What you will do
Where a line of the records holds the string "Insert", copy that line.

Data to use
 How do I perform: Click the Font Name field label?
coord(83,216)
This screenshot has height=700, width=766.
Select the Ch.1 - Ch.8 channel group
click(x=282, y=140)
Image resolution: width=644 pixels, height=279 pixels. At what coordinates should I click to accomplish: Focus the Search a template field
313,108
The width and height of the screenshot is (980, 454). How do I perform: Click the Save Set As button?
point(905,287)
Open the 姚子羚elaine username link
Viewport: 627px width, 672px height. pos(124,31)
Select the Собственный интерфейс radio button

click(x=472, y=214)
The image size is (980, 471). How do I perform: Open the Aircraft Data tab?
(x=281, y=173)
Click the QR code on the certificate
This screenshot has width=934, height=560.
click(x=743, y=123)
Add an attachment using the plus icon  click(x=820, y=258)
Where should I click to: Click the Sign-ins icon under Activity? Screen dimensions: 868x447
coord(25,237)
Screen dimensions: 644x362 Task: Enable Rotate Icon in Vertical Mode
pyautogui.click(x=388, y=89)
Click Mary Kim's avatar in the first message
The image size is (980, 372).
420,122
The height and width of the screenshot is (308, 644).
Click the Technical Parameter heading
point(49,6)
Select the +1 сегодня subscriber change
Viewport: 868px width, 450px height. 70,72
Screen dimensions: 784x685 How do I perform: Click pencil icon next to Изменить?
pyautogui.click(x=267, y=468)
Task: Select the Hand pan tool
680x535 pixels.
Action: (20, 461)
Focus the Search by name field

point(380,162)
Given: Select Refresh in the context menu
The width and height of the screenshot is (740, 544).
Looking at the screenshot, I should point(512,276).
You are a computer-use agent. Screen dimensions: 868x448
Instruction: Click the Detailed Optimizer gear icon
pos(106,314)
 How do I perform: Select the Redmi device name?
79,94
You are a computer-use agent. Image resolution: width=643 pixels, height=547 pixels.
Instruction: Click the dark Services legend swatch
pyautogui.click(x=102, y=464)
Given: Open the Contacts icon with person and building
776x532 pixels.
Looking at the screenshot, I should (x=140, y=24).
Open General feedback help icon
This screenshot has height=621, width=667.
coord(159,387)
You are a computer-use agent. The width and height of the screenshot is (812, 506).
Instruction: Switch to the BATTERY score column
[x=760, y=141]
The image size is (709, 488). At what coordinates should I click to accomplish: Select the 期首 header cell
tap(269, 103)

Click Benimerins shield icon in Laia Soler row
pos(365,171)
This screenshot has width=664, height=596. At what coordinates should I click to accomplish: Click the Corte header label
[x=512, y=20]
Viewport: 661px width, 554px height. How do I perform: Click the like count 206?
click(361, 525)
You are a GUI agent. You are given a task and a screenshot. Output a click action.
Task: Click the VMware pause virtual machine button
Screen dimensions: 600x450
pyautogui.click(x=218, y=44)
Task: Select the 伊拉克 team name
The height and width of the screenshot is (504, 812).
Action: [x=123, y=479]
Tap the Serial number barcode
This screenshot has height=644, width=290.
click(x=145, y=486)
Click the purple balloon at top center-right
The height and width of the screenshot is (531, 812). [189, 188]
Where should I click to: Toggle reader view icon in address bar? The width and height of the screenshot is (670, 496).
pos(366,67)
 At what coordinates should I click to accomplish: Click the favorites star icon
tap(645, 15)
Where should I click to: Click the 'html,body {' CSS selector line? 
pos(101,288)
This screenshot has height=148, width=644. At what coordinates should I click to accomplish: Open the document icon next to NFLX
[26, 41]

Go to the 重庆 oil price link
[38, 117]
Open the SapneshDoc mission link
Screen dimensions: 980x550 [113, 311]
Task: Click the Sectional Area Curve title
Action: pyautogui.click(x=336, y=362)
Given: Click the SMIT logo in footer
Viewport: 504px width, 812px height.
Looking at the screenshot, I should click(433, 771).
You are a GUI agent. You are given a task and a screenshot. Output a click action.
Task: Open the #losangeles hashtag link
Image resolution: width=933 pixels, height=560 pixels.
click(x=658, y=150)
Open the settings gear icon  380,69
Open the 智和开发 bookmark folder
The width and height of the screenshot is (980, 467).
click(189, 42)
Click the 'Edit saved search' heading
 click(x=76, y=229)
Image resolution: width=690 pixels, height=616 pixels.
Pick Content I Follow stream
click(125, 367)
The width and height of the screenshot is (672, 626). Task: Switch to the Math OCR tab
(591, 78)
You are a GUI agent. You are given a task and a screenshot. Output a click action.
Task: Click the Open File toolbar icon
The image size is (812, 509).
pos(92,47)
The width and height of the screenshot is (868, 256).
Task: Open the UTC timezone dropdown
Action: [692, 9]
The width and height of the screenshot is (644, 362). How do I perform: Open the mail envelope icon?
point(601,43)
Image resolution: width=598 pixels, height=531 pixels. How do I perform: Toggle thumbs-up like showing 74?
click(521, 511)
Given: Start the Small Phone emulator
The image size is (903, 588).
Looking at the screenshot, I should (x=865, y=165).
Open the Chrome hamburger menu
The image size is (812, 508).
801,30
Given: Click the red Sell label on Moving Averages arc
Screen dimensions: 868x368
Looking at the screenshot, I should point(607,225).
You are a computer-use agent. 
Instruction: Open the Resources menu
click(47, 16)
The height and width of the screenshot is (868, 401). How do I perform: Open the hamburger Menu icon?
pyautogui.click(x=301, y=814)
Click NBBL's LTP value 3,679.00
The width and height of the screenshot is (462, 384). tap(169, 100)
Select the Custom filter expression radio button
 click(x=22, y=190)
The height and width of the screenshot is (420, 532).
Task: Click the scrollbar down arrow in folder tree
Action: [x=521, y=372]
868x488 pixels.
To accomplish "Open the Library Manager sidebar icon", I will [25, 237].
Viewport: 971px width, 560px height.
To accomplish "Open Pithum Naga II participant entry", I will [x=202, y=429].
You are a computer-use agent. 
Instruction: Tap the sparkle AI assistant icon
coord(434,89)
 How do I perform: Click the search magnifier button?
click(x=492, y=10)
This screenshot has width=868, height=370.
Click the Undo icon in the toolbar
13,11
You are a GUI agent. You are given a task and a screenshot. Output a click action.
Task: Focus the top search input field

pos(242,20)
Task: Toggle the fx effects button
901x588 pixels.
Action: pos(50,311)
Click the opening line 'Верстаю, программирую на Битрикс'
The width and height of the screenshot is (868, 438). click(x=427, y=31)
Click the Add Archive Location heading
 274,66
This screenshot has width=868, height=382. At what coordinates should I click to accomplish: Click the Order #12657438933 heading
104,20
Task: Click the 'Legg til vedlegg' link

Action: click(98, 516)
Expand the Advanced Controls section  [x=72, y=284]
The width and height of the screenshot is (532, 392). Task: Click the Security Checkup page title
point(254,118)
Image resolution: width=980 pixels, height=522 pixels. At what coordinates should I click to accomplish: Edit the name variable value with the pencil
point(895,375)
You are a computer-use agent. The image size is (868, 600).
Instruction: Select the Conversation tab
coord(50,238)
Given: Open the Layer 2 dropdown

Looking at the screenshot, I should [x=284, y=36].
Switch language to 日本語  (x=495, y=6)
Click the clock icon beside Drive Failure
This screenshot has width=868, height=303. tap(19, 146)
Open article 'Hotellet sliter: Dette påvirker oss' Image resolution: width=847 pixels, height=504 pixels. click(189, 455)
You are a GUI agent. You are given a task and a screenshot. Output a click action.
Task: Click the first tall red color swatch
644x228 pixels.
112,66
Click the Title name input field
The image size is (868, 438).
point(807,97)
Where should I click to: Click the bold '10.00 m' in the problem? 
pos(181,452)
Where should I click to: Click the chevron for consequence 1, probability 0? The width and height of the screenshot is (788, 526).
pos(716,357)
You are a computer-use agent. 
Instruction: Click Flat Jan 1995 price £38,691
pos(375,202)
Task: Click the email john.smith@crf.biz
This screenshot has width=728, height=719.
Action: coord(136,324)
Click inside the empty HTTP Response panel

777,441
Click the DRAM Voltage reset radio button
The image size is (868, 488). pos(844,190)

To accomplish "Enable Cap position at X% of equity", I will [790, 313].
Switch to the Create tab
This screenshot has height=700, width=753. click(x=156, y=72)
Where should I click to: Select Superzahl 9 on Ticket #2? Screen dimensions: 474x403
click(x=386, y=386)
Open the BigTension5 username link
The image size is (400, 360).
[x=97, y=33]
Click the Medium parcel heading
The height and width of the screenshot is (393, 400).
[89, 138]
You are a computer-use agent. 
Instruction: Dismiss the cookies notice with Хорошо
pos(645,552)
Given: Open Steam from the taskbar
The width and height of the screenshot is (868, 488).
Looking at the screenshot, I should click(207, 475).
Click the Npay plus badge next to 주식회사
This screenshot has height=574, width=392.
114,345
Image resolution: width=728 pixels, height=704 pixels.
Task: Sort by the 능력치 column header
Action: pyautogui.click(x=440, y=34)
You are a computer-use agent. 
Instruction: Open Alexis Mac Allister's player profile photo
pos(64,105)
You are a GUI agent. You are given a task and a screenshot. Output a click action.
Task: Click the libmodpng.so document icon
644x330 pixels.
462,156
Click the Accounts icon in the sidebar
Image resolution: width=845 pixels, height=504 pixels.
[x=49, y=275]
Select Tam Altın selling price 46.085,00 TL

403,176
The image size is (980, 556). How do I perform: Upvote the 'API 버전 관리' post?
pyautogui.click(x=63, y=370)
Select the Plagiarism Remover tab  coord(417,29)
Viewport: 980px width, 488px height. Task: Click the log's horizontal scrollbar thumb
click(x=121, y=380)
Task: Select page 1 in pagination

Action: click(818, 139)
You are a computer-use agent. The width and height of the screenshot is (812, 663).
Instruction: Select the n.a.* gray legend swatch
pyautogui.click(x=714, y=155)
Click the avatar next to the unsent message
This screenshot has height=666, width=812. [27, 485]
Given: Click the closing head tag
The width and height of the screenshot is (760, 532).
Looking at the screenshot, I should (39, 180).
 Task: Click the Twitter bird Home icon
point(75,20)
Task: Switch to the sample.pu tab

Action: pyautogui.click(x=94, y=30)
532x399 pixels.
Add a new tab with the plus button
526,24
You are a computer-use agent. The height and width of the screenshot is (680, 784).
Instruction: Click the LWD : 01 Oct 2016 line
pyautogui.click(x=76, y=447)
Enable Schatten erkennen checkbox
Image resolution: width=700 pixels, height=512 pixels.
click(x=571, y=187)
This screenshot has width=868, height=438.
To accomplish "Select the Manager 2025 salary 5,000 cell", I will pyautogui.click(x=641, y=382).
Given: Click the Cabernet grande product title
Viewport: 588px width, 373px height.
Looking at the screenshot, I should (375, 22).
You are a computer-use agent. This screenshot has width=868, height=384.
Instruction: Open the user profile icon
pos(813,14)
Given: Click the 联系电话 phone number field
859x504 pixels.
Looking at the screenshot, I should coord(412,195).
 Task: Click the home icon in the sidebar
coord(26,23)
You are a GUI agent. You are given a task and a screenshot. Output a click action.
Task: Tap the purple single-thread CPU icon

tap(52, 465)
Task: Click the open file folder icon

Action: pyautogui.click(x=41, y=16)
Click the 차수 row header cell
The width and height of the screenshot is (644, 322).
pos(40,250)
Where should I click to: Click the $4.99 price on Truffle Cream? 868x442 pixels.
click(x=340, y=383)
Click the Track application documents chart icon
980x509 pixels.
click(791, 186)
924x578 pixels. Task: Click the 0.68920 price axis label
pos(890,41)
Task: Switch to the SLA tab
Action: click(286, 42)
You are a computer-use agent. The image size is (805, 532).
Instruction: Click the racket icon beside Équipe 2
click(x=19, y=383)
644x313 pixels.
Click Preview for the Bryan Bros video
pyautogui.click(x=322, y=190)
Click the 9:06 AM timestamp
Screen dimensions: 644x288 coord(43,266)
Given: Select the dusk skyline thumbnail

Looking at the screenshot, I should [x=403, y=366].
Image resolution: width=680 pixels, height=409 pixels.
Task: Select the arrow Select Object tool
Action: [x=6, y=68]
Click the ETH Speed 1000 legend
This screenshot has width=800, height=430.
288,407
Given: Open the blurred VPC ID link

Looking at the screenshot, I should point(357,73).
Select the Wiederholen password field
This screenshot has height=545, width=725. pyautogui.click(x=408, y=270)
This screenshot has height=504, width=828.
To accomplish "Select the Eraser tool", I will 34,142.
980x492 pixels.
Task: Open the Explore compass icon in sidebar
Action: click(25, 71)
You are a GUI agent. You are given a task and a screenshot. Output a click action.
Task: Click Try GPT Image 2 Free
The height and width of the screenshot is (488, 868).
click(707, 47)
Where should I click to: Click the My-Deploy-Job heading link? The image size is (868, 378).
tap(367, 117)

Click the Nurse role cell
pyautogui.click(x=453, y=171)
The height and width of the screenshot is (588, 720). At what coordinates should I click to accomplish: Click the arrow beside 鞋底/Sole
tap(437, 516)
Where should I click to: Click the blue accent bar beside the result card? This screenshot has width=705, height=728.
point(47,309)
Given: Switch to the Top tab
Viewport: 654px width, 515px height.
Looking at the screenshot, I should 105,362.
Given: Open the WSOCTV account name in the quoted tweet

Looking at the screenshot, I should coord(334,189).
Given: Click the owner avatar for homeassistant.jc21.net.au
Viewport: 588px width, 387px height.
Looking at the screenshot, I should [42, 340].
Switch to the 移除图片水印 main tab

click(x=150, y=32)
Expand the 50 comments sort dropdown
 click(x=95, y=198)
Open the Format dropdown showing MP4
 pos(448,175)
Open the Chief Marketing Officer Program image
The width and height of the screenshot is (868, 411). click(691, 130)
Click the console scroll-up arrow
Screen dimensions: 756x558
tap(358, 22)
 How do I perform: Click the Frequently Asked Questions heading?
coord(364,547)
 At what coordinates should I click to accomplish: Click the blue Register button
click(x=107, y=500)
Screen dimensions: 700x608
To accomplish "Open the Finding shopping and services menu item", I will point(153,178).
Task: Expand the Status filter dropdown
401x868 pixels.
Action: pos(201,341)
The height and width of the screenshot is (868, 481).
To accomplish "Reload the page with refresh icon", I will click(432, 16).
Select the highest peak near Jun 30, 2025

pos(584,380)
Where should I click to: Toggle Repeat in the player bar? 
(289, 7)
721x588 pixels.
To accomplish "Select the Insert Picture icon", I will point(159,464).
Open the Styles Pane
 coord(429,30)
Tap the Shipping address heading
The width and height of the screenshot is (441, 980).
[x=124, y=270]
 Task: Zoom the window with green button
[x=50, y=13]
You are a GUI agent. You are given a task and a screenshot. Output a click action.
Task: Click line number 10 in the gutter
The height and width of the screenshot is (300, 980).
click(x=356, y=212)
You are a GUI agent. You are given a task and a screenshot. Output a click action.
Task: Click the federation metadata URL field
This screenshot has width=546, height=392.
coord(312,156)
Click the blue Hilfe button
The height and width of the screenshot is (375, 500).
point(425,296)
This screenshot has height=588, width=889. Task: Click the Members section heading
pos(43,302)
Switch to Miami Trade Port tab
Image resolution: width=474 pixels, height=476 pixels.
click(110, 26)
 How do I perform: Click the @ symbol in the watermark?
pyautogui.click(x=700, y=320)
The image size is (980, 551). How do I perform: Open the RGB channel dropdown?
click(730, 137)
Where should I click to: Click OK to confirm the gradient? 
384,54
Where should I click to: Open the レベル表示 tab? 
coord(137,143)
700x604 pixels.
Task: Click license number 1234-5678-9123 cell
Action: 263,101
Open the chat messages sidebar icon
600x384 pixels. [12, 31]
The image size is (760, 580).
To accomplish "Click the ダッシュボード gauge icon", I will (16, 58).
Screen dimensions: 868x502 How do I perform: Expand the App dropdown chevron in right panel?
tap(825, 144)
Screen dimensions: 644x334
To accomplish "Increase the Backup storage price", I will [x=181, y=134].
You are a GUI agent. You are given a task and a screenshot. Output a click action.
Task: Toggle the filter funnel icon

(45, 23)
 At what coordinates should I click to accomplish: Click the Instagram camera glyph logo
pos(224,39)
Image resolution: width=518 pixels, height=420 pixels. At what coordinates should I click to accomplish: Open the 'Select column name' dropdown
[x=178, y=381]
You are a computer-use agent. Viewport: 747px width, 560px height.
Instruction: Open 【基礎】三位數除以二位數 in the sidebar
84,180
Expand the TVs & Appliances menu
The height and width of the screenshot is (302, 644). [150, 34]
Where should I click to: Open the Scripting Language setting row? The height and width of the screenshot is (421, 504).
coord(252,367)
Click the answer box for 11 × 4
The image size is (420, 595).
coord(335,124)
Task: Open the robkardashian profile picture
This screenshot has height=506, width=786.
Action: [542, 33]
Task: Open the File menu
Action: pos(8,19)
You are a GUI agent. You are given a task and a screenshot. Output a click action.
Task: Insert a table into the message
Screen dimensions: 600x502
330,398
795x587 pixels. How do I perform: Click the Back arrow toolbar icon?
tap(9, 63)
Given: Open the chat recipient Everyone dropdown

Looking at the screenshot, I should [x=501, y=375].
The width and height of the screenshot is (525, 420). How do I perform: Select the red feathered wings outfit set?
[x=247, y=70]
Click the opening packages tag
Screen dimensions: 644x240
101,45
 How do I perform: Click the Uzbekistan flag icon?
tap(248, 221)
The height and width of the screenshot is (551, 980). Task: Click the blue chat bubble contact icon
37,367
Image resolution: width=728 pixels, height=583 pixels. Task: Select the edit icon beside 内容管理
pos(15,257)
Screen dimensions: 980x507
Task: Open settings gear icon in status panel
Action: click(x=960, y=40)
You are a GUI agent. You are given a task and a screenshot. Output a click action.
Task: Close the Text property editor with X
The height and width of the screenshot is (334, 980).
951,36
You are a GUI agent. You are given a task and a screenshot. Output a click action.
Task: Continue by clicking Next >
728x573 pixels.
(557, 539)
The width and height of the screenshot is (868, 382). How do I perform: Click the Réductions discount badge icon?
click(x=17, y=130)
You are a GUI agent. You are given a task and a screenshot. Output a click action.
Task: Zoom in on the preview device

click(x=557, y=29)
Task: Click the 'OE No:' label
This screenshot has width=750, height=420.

Task solution
To accomplish "Select the Insert Picture icon", I will point(159,464).
Task: Insert a table into the message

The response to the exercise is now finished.